Thursday, April 15, 2021
Last week, the Fourth Circuit upheld a district court's denial of a motion to compel arbitration in Rowland v. Sandy Morris Financial and Estate Planning Services, LLC. Judge Wilkinson, writing for the unanimous panel, first noted the public policy, embodied in the Federal Arbitration Act, in favor of arbitration. However, Judge Wilkinson noted, arbitration is available only if the parties agree to it. The Supreme Court has made clear that arbiters can decide the arbitrability of particular issues, but courts can decide whether or not a contract exists. In this case, the defendant financial planner (SMF) changed the documents at issue without notice or consent. There was no meeting of the minds because the parties had signed different documents.
The case is so simple that the District Court warned SMF that an appeal of its decision finding that there was no agreement between the parties could be considered frivolous. Judge Wilkinson's discussion of the merits of the case takes up two paragraphs. The parties signed different documents. The differences between the two documents were not minor. SMF added a new account and changed the Rowlands' selections for risk tolerance. Because of these material changes, no contract was formed between the parties.

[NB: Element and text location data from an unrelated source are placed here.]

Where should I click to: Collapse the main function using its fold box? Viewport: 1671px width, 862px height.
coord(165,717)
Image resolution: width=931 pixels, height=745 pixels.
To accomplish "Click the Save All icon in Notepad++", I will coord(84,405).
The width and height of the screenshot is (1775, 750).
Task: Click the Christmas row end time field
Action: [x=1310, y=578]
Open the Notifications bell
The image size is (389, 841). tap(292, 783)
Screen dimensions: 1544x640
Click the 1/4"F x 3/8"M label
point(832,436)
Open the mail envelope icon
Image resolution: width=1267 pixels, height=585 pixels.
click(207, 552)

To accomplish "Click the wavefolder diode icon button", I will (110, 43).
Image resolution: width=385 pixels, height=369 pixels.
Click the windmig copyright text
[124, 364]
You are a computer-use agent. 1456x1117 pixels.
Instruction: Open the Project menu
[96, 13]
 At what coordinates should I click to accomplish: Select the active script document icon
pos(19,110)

And then, beginning on page 11 of the decision, Judge Wilkinson reviews some of our favorite scholarship on the world of boilerplate contracts, citing to Kar and Radin, on pseudo-contract and shared-meaning analysis, and to Ayres and Schwartz, on the no-reading problem in consumer contracting. He then references some of the recent cases relating to digital contracts but notes that we need to come back to first principles embodied in old chestnuts such as Lucy v. Zehmer and Holmes' The Path of the Law. The need to adhere to the formal requirements of contract formation will not go away. Just for good measure, he throws in a reference to Auden. At this point, I think I am the more loving one, Judge Wilkinson! 😘
Thanks to Stanley Hammer for alerting us to this opinion!